Digitalisierung und Social Media
Eine Chance sieht die Soziologin für die kommenden Jahre in der Digitalisierung, die während der Pandemie einen Schub erhalten hätte. Viele Unternehmen hätten zuvor im vorigen Jahrhundert festgehangen. «Es gab grossen Widerstand gegen die Digitalisierung – nun ist der technologische Wandel vielerorts vollzogen. Das hat Türen geöffnet, auch was Nachhaltigkeit angeht.» Die Digitalisierung habe aber auch Grenzen: «Gewisse Kontakte müssen persönlich stattfinden.»
Marko Kovic sieht derweil einen positiven Effekt der Pandemie darin, dass nun eine «ernsthafte Debatte» über die Regulierung der Social-Media-Plattformen entstehe: «Wir sehen, dass wir online nicht mehr Wilden Westen haben können», so der Sozialwissenschaftler zu blue News.
Masken, Begrüssung und der Alltag
Doch was ist mit unserem ganz normalen Alltagsleben? Auch hier könnte die Pandemie laut Kovic längerfristig Spuren hinterlassen. Er sei gespannt, ob wir bei der alltäglichen Begrüssung wieder zum Küsschen zurückgehen oder beim Fistbump bleiben. Dass man sich die Hand schüttelt, werde sich dem Experten zufolge aber wohl wieder etablieren: «Das Händeschütteln ist ein Symbol, dass wir alle ein bisschen vermissen, weil es eine gewisse Nähe und Friedfertigkeit signalisiert.»

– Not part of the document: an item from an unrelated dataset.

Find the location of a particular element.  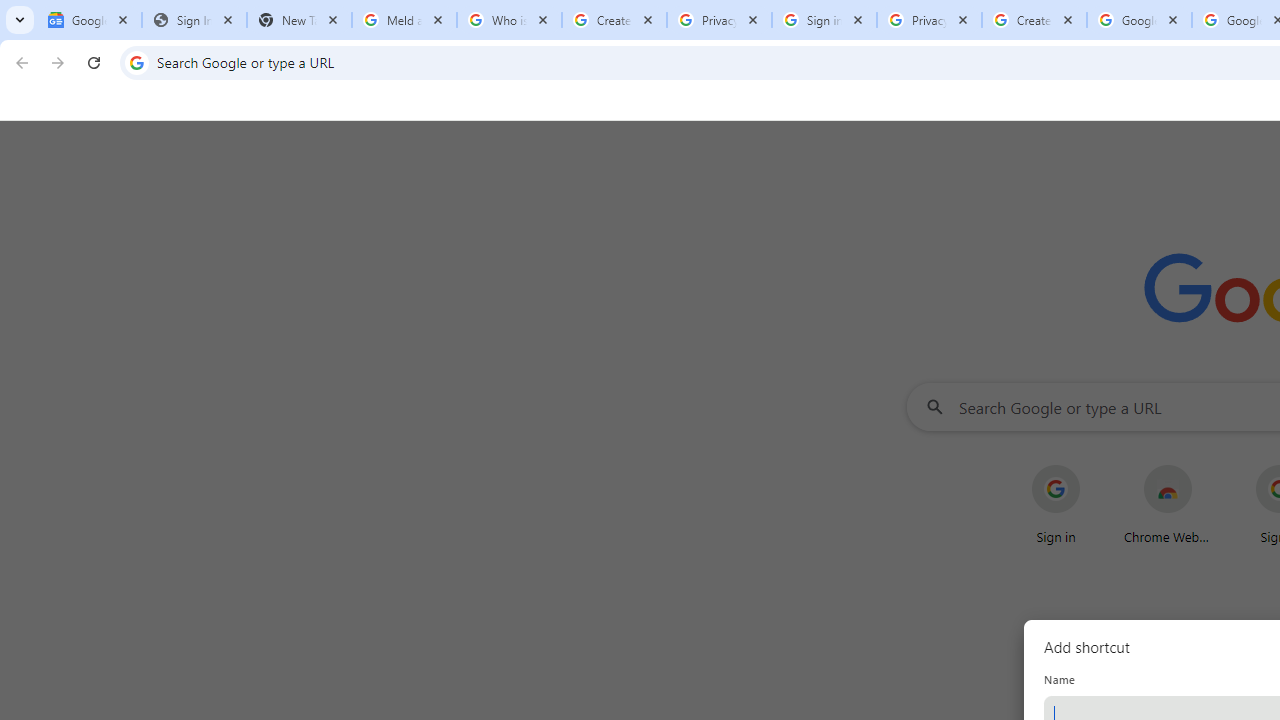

Ob sich dies ausdifferenziere, könne auch eine Generationenfrage sein. Die Vertreter der Generation Z könnten weniger Berührungsängste haben, die Älteren vorsichtiger bleiben. Auch Katja Rost differenziert in Sachen Begrüssung: «In vielen Kreisen umarmt man sich schon wieder, schüttelt sich die Hände. Auch wenn es da natürlich Unterschiede gibt: Manche sind auch im Freundeskreis weiterhin vorsichtig.»

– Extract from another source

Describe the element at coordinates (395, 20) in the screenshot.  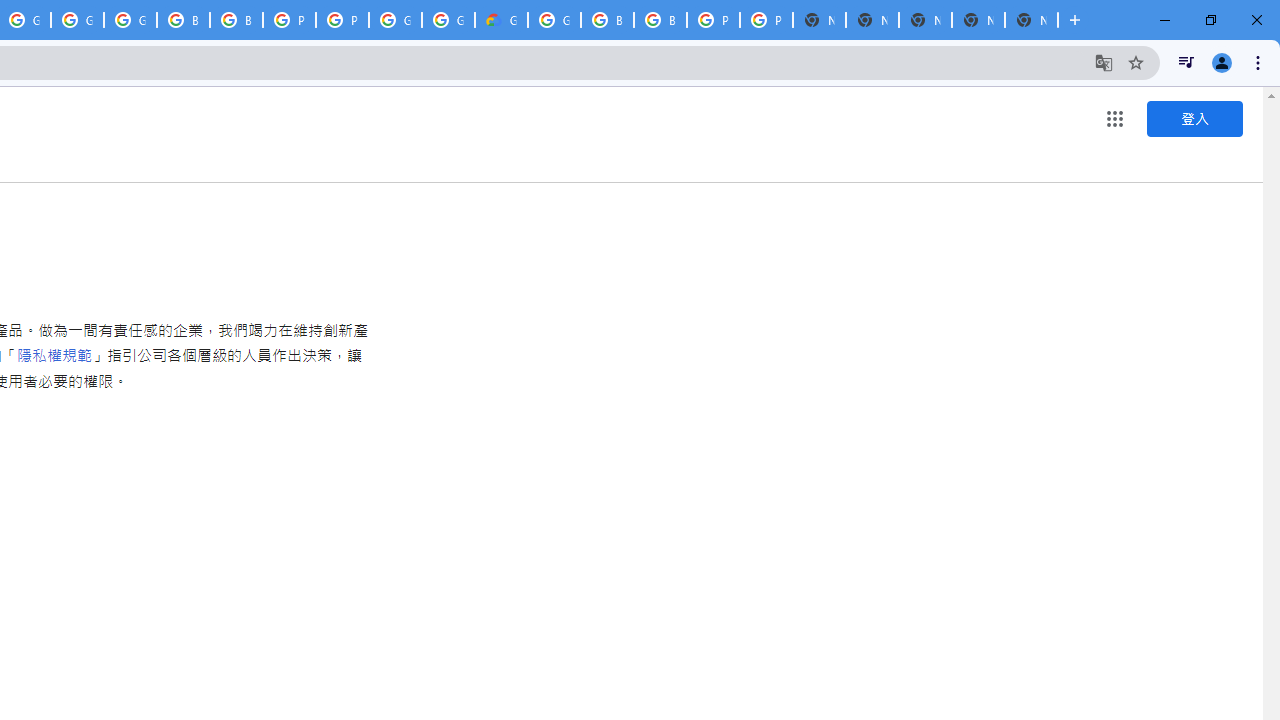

Bleibt die grosse Frage nach der Zukunft des Maskentragens. «Das Maskentragen wird noch eine Weile bleiben», glaubt die Soziologin, insbesondere in der Öffentlichkeit, im Verkehr und in Läden. Daran habe man sich gewöhnt. Aber auch das werde sich ändern: Würden etwa in der Tram anfangs noch Personen ohne Maske schräg angeschaut, drehe sich dieser Effekt irgendwann um: «Dann haben diejenigen höhere Kosten, die Maske tragen.»

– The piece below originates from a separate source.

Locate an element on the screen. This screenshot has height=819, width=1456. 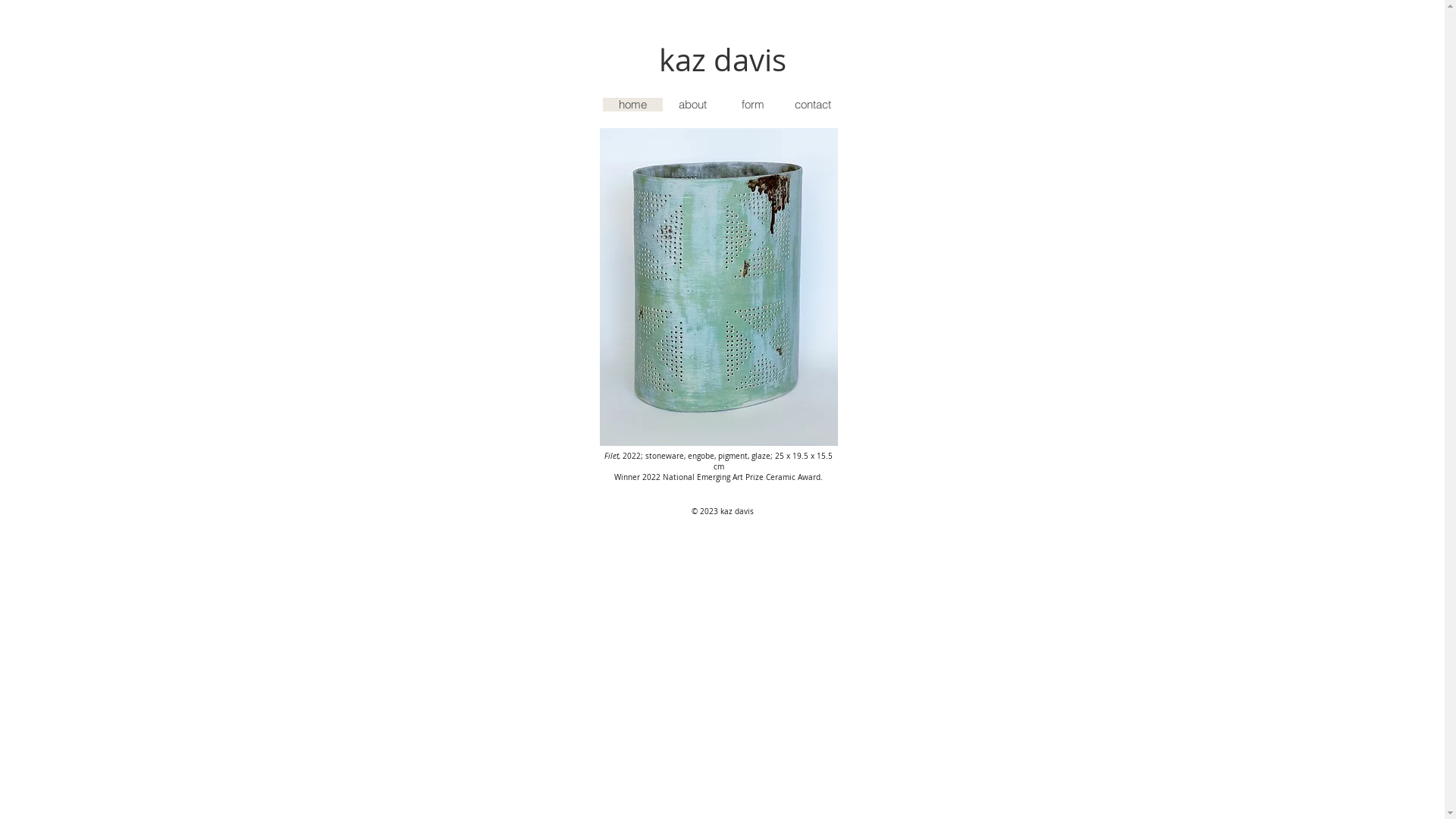
'contact' is located at coordinates (783, 104).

Ihr Kollege Marko Kovic vermutet hingegen, dass sich das Maskentragen auch im Westen «als kulturelle Norm etablieren» werde, ähnlich wie in den ostasiatischen Ländern. In Japan werde man im Winter mit Maske nicht schief angeschaut. Er vermutet, dass dies auch in unseren Breitengraden so kommen werde: «Ich glaube nicht, dass das böse Blicke verursacht.»
Veränderung der Sprache
Zu guter Letzt ein Blick auf die Auswirkungen der Pandemie auf unsere Sprache: Gewisse Ausdrücke hätten sich in der Alltagssprache etabliert und würden aus dieser auch nicht so schnell verschwinden, sagt Marko Kovic. So sei etwa «Lockdown» ein «schöner Begriff, den alle intus haben» und den man auch metaphorisch für andere Dinge verwenden könne. «Unser Vokabular wird erweitert und durchaus von dieser Krisenerfahrung geprägt.»
Die Sprache hänge immer mit den Erfahrungen der Menschen zusammen, weiss auch Soziologin Katja Rost. Viele würden auch in zehn Jahren noch wissen, was mit «Lockdown» gemeint sei. Es gebe gewisse Begriffe, die neu entstanden oder in Mode gekommen sind: «Zudem, wir sind ja alle ein wenig Virologen geworden.» Einiges davon werde bleiben, anderes aber verblassen.